Bryan Zanisnik | Carl Jung’s Assault Rifles THE GAME
Bryan Zanisnik
Carl Jung’s Assault Rifles THE GAME
Carl Jung’s Assault Rifles THE GAME is a new sculpture by artist Bryan Zanisnik that references life-sized board games. Using hand-painted letters on wood panel, the work juxtaposes Carl Jung’s Collective Unconscious with assault rifle manufacturers. “Libido” flanks “Beretta” and “Psychoid” adjoins “Colt Defense” in small, triangular floor spaces that mimic a game board or map. The abject relationship between Jung’s spiritualism and the violence of assault weapons suggests a complicated relationship between violence and psyche, games and aggression. Inspired by the hand-painted wood signs found throughout the Southwestern desert towns that Zanisnik explored during his artist residency at MOCA Tucson, the work simultaneously responds to the seemingly endless mass shootings occurring in America.

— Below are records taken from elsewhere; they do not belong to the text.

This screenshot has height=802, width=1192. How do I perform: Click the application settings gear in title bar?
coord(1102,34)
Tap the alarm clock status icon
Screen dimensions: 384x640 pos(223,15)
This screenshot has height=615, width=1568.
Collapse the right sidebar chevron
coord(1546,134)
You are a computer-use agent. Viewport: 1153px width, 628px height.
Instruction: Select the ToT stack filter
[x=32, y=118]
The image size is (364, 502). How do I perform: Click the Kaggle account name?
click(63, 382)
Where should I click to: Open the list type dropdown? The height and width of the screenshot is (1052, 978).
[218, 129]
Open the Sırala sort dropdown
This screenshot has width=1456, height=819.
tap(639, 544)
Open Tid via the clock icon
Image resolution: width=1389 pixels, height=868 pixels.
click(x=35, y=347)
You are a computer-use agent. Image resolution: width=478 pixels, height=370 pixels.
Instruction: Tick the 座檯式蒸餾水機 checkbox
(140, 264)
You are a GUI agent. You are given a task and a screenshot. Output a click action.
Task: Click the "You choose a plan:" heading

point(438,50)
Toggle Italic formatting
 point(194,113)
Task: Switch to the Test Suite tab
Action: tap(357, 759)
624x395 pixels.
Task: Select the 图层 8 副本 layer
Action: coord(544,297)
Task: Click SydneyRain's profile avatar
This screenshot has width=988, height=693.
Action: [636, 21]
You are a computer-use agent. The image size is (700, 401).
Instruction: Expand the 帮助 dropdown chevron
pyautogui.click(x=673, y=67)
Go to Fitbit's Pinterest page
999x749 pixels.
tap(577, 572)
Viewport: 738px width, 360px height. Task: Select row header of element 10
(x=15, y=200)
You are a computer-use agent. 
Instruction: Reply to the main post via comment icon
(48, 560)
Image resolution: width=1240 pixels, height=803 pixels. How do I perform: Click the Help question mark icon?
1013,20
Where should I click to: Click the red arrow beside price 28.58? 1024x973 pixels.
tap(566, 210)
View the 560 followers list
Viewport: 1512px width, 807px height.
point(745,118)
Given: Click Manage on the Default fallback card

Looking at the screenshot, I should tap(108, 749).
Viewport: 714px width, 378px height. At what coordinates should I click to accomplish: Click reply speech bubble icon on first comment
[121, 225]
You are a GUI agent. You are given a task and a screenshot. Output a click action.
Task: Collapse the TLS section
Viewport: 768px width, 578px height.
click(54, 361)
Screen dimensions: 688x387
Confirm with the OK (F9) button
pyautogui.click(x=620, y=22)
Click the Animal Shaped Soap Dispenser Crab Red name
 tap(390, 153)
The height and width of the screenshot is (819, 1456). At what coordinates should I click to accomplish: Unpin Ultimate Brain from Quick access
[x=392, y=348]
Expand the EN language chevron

Bryan Zanisnik was born in Union, New Jersey and currently lives between Stockholm, Sweden and New York City. He received an MFA from Hunter College and attended the Skowhegan School of Painting and Sculpture. He has recently exhibited and performed in New York at MoMA PS1, Sculpture Center, and the Brooklyn Museum; in Philadelphia at the Institute of Contemporary Art and the Fabric Workshop and Museum; in Miami at the De La Cruz Collection; and in Los Angeles at LAXART. Zanisnik is included in Art21’s award-winning documentary series New York Close Up, has been a featured guest on the Leonard Lopate Show on WNYC and is a contributing writer at Triple Canopy. Bryan Zanisnik will perform in the installation during the opening reception on January 13.